Infantile Spasms (West Syndrome)

What Are Infantile Spasm (West Syndrome)?

Infantile spasms is a rare type of seizure disorder that occurs in infants between the ages of 4 and 6 months. 

Symptoms of Infantile Spasms

The seizures usually occur when the infant awakening or trying to fall asleep. The infant typically has brief periods of spasms of the neck, trunk or legs that last for a few seconds. Infants may have clusters of seizures with up to hundreds per a day, which can be a serious problem and cause long-term complications. Infants typically have normal development prior to onset of seizures.

Infantile Spasms Diagnosis

About three-fourths of infants with infantile spasms have underlying brain abnormalities. The physician will order a variety of tests, such as EEG, CT, and/or MRI brain imaging. The EEG will show hypsarrhythmia, which is a chaotic pattern between seizures. CT or MRI neuroimaging will test for signs of tuberous sclerosis, a brain infection or structural abnormality.
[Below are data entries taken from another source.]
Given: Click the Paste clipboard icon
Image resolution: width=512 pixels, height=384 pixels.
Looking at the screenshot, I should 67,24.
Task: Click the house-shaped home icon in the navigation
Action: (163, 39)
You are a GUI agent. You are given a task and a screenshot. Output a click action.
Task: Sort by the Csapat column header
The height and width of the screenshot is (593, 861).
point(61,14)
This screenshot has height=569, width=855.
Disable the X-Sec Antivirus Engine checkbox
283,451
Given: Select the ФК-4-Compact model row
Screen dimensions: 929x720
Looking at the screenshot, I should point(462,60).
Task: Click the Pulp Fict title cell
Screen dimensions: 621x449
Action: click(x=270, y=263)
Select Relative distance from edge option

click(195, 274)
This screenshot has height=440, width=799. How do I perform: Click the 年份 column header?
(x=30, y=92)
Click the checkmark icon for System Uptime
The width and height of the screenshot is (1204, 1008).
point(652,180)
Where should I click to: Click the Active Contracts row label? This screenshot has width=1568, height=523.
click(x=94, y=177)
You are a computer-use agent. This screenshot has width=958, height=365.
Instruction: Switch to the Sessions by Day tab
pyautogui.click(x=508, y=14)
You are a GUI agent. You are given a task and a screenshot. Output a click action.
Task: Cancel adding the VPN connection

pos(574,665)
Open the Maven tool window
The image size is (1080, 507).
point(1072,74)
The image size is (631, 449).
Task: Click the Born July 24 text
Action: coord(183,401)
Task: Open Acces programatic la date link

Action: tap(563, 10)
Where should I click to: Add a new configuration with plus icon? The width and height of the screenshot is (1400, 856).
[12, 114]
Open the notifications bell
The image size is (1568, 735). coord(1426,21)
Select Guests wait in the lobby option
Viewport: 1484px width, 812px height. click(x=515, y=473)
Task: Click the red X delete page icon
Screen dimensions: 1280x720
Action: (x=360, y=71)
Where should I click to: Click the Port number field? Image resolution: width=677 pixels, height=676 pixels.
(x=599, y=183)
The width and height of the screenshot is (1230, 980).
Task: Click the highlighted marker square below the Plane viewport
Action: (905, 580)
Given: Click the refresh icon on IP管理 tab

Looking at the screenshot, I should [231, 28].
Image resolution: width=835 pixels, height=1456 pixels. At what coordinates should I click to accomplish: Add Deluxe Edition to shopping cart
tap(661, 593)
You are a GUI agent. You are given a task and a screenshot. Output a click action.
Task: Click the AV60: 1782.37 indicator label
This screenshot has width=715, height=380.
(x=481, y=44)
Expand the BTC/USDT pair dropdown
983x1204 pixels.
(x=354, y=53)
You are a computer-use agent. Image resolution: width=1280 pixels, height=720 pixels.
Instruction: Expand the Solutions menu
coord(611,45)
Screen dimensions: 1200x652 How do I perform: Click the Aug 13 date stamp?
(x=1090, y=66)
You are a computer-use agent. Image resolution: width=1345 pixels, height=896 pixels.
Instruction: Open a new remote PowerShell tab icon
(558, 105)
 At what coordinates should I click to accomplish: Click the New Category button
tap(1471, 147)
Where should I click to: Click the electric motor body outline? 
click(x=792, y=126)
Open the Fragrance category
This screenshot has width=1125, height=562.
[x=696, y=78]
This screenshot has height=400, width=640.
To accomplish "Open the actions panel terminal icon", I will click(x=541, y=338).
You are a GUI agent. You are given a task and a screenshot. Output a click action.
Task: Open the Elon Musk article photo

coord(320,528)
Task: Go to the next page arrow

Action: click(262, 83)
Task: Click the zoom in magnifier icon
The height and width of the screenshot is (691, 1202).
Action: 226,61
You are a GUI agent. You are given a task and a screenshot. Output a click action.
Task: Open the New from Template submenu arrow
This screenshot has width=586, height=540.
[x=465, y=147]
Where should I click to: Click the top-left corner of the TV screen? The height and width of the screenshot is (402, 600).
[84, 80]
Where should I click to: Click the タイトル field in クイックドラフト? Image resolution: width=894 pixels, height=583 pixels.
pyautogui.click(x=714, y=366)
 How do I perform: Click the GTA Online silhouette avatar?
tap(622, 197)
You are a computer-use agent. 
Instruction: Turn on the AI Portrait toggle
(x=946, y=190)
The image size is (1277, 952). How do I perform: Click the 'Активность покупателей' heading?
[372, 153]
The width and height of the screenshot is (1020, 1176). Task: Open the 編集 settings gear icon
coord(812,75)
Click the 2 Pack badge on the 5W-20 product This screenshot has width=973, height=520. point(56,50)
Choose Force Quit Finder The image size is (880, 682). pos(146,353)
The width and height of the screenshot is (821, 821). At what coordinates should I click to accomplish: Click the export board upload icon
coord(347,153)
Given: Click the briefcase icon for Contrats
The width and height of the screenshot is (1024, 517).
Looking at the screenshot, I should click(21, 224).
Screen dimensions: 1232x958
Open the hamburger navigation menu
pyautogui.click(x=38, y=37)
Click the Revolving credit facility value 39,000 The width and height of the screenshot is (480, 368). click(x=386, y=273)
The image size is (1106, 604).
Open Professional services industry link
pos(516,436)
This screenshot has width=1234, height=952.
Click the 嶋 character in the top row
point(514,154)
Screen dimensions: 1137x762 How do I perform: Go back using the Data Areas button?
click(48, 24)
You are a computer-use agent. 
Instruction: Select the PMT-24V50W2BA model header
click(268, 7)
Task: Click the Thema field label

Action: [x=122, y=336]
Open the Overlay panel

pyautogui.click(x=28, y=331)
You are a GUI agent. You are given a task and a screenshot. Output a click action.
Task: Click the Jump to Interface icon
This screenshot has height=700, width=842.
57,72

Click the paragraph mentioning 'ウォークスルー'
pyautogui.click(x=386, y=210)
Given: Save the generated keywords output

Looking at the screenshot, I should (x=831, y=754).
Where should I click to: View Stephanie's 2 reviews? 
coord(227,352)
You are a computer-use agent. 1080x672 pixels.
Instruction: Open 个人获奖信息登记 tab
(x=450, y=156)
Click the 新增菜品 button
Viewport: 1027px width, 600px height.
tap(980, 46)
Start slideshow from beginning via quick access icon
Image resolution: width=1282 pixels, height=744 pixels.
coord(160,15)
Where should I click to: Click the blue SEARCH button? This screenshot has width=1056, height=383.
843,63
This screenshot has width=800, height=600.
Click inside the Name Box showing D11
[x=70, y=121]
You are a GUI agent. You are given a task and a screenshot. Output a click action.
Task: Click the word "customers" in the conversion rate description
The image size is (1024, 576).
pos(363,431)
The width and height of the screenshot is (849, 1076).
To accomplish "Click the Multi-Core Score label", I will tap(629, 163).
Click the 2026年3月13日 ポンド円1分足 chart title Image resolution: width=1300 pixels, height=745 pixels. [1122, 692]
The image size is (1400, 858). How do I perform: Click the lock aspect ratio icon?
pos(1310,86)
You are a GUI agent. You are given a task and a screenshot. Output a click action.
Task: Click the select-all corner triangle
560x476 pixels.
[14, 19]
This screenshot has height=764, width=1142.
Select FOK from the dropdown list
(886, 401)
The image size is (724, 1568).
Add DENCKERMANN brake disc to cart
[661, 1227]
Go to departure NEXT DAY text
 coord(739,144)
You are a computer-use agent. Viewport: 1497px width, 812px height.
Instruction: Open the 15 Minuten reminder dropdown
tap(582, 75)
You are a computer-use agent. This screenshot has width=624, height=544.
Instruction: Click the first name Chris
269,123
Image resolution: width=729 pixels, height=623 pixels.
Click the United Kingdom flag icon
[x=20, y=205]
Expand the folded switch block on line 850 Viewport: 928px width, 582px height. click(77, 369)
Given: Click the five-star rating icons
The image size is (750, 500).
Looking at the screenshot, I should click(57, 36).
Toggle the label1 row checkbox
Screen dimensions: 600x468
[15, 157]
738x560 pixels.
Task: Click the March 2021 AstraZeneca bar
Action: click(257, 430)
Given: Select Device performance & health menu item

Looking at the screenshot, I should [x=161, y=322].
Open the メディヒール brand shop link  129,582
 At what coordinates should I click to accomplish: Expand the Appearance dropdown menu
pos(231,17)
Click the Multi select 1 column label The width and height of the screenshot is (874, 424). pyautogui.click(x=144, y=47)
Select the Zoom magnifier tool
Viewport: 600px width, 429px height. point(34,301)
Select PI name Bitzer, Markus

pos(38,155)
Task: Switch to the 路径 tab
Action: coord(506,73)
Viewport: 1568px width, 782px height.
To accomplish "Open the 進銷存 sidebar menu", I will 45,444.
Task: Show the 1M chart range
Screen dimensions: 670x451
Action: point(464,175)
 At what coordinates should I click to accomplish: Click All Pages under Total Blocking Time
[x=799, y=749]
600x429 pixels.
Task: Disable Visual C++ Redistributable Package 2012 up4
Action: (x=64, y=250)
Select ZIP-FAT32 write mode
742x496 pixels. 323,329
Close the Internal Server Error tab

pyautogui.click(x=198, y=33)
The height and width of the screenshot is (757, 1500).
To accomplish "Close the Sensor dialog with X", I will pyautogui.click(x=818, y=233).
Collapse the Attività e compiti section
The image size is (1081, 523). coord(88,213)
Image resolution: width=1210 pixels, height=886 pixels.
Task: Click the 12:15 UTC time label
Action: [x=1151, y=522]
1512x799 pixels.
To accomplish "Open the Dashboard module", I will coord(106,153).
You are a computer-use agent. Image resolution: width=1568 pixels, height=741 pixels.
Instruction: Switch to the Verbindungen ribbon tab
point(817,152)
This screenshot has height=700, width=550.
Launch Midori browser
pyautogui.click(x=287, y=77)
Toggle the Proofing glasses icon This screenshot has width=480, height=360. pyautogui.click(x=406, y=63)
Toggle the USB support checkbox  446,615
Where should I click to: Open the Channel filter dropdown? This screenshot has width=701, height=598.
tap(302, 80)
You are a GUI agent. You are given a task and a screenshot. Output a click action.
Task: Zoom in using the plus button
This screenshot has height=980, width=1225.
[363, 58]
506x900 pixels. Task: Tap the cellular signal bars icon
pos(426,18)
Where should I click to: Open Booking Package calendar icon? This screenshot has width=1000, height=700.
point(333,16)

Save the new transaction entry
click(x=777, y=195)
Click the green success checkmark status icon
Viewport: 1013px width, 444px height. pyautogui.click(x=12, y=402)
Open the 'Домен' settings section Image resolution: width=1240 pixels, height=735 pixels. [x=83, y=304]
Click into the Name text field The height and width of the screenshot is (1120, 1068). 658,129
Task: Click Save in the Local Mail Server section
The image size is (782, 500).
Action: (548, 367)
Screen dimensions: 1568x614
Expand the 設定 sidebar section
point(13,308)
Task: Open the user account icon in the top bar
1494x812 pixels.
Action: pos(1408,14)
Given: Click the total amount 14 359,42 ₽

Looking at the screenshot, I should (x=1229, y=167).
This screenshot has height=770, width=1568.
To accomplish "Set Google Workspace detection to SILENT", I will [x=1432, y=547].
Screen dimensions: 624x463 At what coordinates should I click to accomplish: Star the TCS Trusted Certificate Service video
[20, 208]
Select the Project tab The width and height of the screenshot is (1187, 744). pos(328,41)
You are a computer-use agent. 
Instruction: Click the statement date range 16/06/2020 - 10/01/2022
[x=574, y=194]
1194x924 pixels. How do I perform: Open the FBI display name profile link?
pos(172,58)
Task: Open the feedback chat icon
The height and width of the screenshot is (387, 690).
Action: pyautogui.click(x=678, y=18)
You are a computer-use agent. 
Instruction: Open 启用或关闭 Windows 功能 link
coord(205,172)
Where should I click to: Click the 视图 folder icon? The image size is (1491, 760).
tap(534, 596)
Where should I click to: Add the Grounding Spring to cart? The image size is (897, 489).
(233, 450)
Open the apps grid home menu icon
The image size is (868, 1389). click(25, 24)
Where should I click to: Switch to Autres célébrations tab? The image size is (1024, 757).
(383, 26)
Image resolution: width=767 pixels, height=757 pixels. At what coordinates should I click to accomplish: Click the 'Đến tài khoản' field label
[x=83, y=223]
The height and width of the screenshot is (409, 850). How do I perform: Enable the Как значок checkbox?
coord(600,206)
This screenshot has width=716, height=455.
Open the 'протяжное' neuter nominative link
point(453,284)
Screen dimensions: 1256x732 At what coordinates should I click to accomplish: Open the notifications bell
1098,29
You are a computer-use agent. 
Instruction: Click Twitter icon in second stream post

Normal EEG Awake compared to Infantile Spasms

Treatment for Infantile Spasms

In some infants, spasms will stop spontaneously without any treatment. But most will require anti-epileptic drugs such as Sabril® (vigabatrin), adrenocorticotropic hormone, or ACTH® (corticotrophin), or prednisone, to control the seizures. Infantile spasms caused by tuberous sclerosis respond well to Sabril®.

ketogenic diet may also control or reduce seizures in some infants.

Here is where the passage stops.